Consider a linear space with inner product $V$ and vectors $x,y \in V$. Show that if $<v,y> = <v,x>$ for all $v\in V$, then $x=y$.
My attempt:
So what i basically did was to develop the equality given applying the inner product properties:
$<v,y> = <v,x>$
$<v,y> - <v,x> = 0$
$<v,y> + <v,-x> = 0$
$<v,y-x> = 0$
And then I said that because of this fact $v$ is orthogonal to $y-x$. Can I immediately conclude with this information plus the information that $<v,y> = <v,x>$ that we have $x=y$? Or do I need to prove anything else?
Thanks!
@ Granger:
If you only assume that $V$ is a vector space over some field $k$ with an inner product $< , >$ then your second statement is not true in general. This statement actually defines a special kind of an inner product on the space $V$.
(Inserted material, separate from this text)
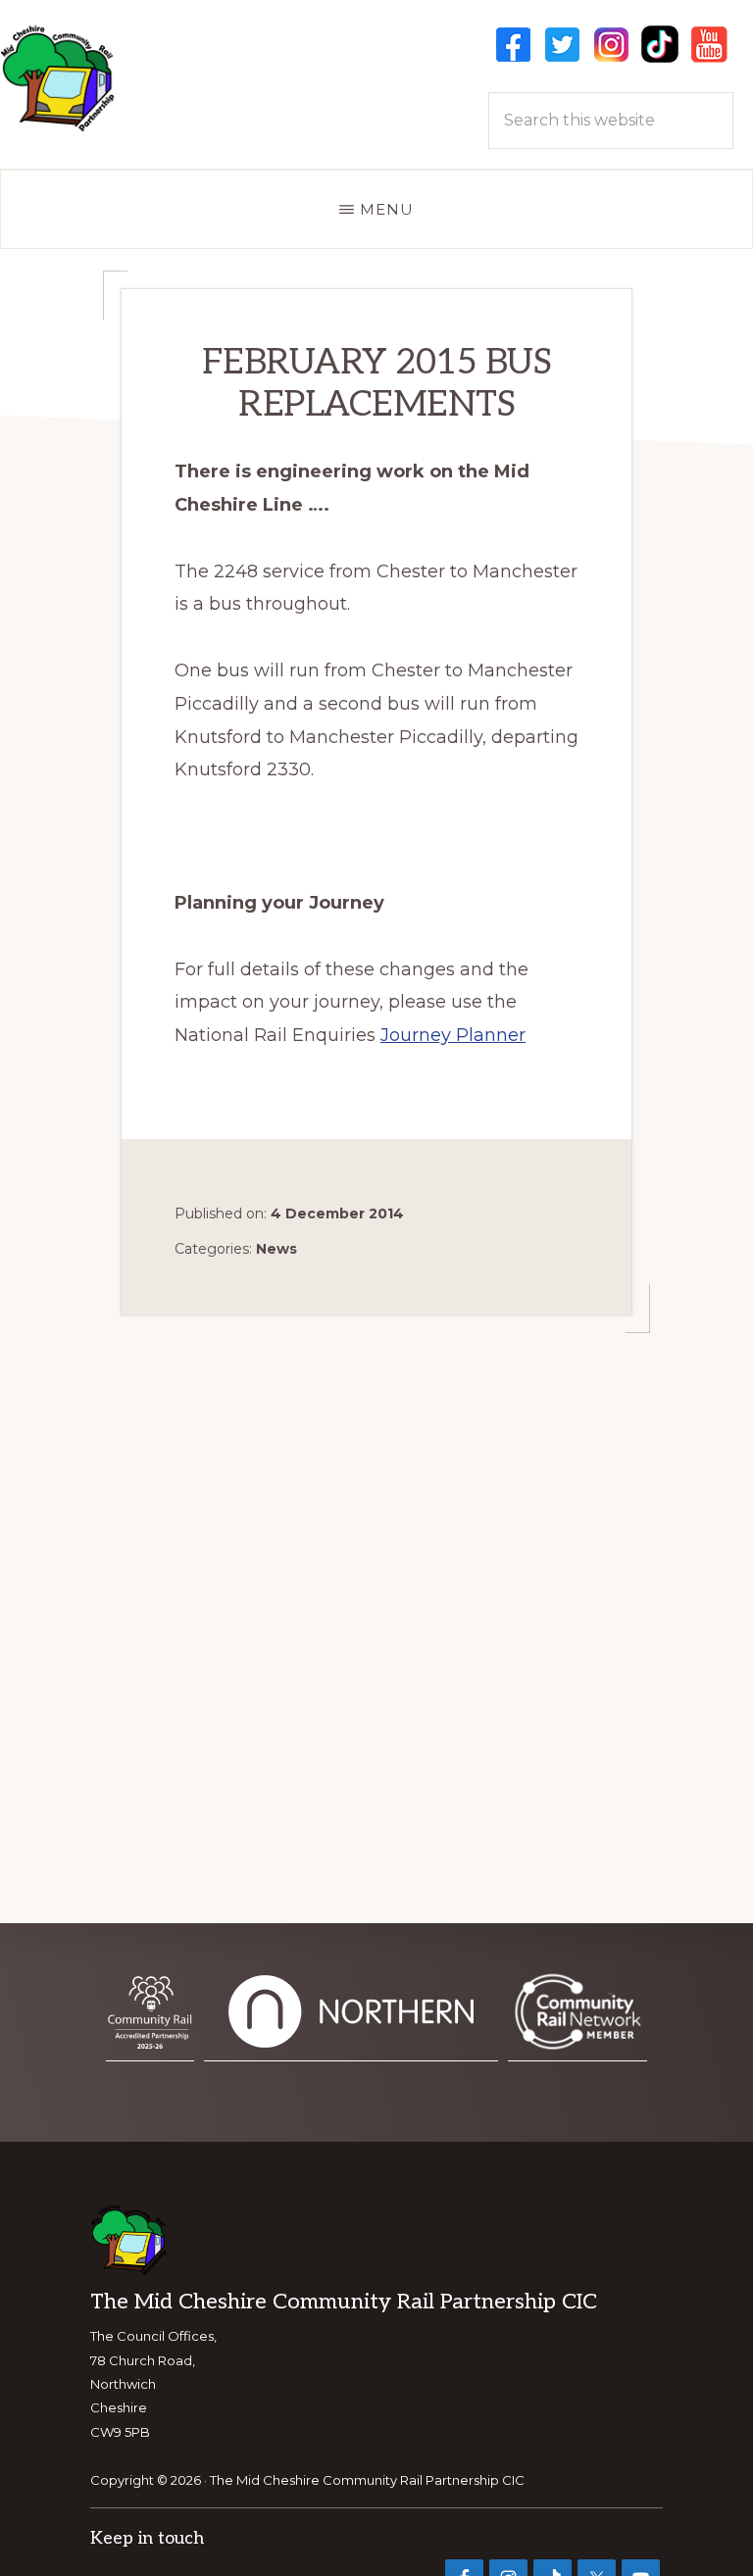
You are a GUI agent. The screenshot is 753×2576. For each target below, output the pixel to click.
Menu (387, 209)
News (276, 1249)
For example consider $V=\mathbb{R}^2$ and define the inner product on $V$ as $<x,y>=x_1y_1$ where $x=(x_1,x_2)$ and $y=(y_1,y_2)$. Consider $x=(0,1)\in V$ and $y=(0,2)\in V$. Then we have $<v,x>=0=<v,y>$ for all $v\in V$ but $x\neq y$.
On the other hand if your inner product is defined by $<x,y>=x_1y_1+x_2y_2$ then the statement you made is true. This can be easily checked since we have a concrete formula for the inner product.
More generally, suppose that the given inner product be such that the following condition holds:
Let $\{e_1,...,e_n\}$ be a basis of $V$. Construct a matrix $(a_{ij})$ by defining the $ij$-th entry as $a_{ij}=<e_i,e_j>$. Then the following two statements are equivalent:
(a) $Det(a_{ij})\neq 0$
(b) If $<v,x>=<v,y>$ for all vectors $v\in V$ then $x=y$.
The proof is not difficult. One can consult a decent Linear algebra book (for example, "Linear Algebra" by Hoffman and Kunze) for these ideas. I hope that this answer helps.